7 pages of commentary
If you take a look at some people, they always seem to be "standing tall," stretching upward, even when sitting. The head is elevated. There is a certain noticeable *calm poise* about them. They come across as "superior." There may be something about them that is "spectacular." They are known for their intelligence. They are smart, and this superior intelligence shows up; it calls one's attention if one is practicing mindfulness. In any gathering, small or large, this will be the "superstar."
They become highly educated, and get impressive credentials. They have discernment and creative imagination. They are good at finding ingenious ideas for things, clever angles, inventions. They think and plan and come up with good ideas by imagining all the possibilities. This essential type represents "the intellectual" in the human spectrum of qualities.
"I know the answer!" "I know all about it." "I understand it." "Let me tell you what I know about it." "What *I* think is . . ." And they can teach because they know so much.
All of us have some of this in our make-up. We are all "smart," to a certain extent. We can teach others what we know. We learned how to speak and understand our language and how to read. We can all express our thoughts. We each have an intellect. Teachers excel in using the language. They are articulate, and their vocabularies may be quite sophisticated, as is the conceptual thinking that they do with words in their brilliant minds. Yet all of us have a measure of this in our make-up. All of us can think, and have smart thoughts.
The essence of the Teacher is in their extra excellence and greatness. By practice, their superior qualities become honed and refined over the years. In their working lives, they are "in practice" to excel in their professional field. They can claim to be "Number 1." Living in their essence alone, they can enjoy a life of brilliant achievements with honors and acclaim. They can become famous, or well-known for their greatness--at least in their own city, or their small group. They are looked up to, because they rise high. They are "good talkers," persuasive, convincing. Their promises are trusted. Some may become politicians, expert consultants, or lawyers; others, leaders, or "stars" in a great variety of fields. They may become teachers, and writers, and speech-givers.
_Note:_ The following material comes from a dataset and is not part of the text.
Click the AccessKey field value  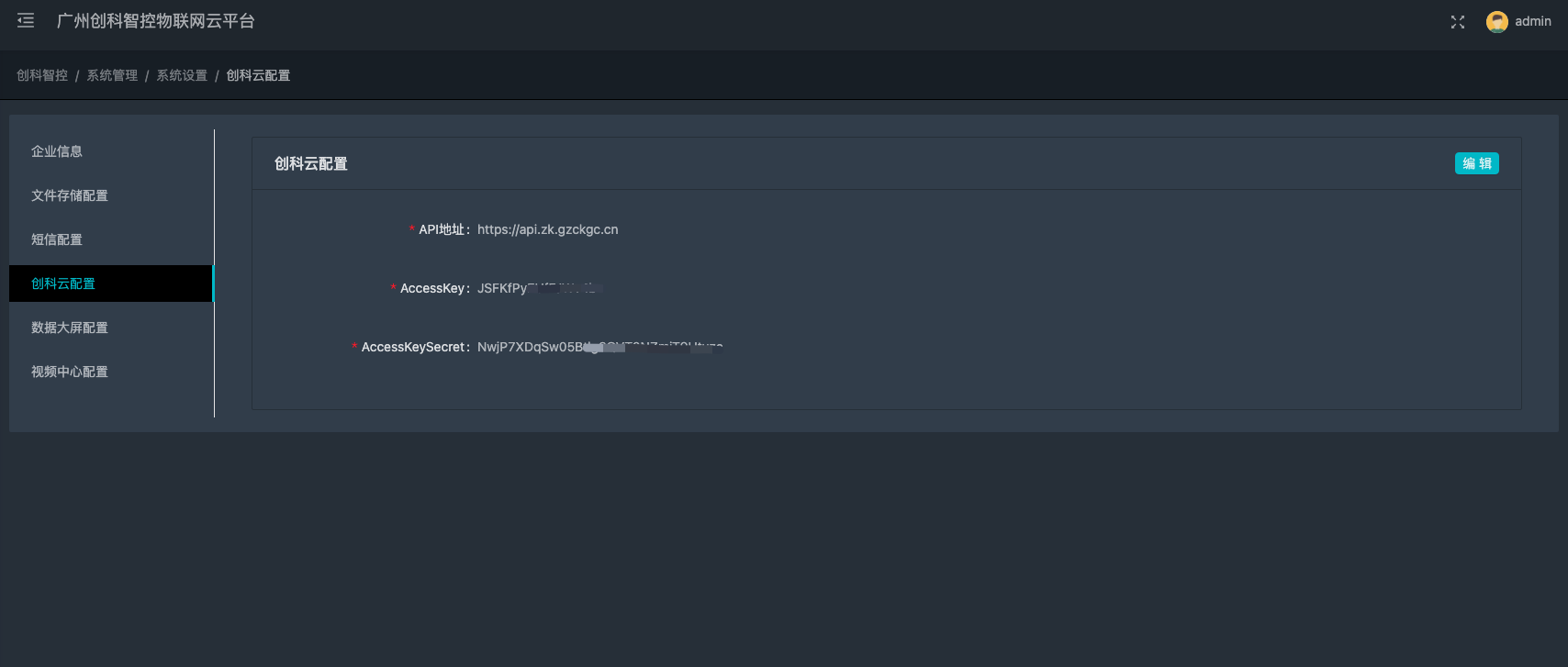535,288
When you see these men and women in any gathering, they are standing tall and cool. You notice their poise. There is often a small crowd around them, paying attention to what they say. They are *interesting*, above all. They can attract a "following" at the drop of a hat. Teachers are well-informed and informative. They always have something intelligent to say, on any subject. They are great story tellers. We like their style. And they love to show others their style. Their image says, "Follow me, and be great."
Among Teachers are found the intellectual geniuses. This is a good person to turn to for ideas for advantage, as mentors, consultants, "spin-doctors." Sly as a fox, you can count on them for outsmarting the opposition. This is a good person to write your speech for you, or to speak in your behalf. They "compose." This is the person that invents the technology that projects are built around. Chances are it was a Teacher that thought up the business or institution where you work, as well as your job description. They "write the script." They come up with the name, and the message. These are the "idea-men," the "idea-women." They discovered advertising.
Teachers are proud of high quality work, their own and that of their students or followers. This is the expert, who can do it impressively, and show others how it is done. This is the "magician," who performs wonders by reaching for the stars. Others are baffled because they haven't thought it through as far.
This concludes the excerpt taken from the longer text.